■ **Work to be completed**
Given the material below, output exactly the lines from the line with "Task: Click the" to the line with "Where should I", both ends included, and no other lines.

■ **Dataset records**
********
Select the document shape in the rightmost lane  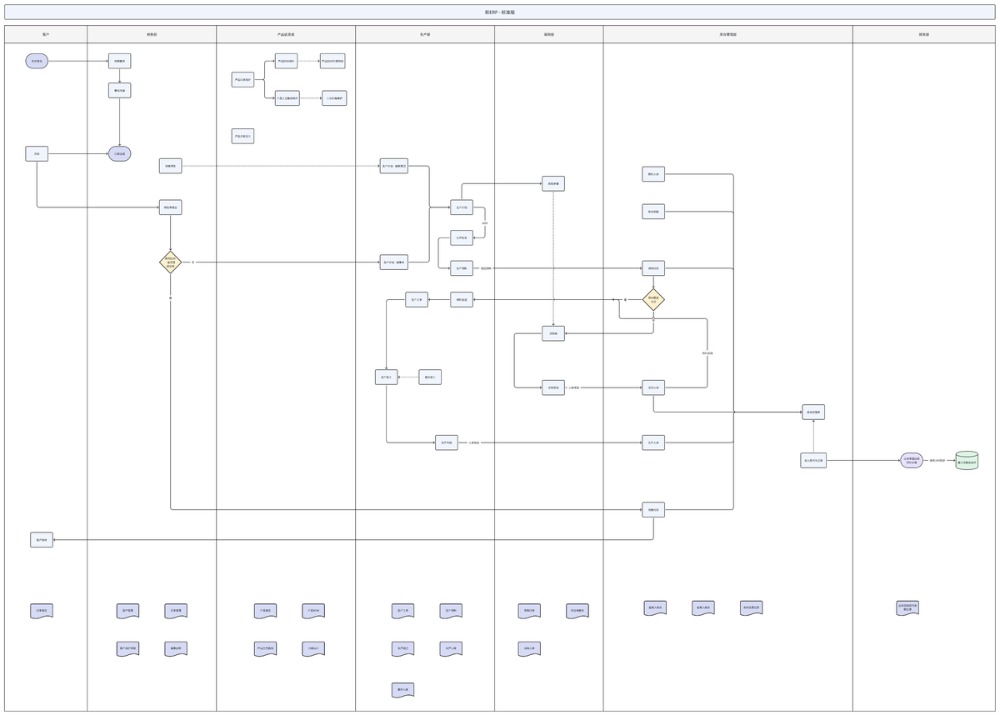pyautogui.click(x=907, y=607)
********
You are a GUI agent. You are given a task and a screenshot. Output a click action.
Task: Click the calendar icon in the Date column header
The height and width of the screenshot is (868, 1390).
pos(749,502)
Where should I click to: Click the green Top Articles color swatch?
********
■ **Result for this task**
Task: Click the calendar icon in the Date column header
The height and width of the screenshot is (868, 1390).
pos(749,502)
Where should I click to: Click the green Top Articles color swatch?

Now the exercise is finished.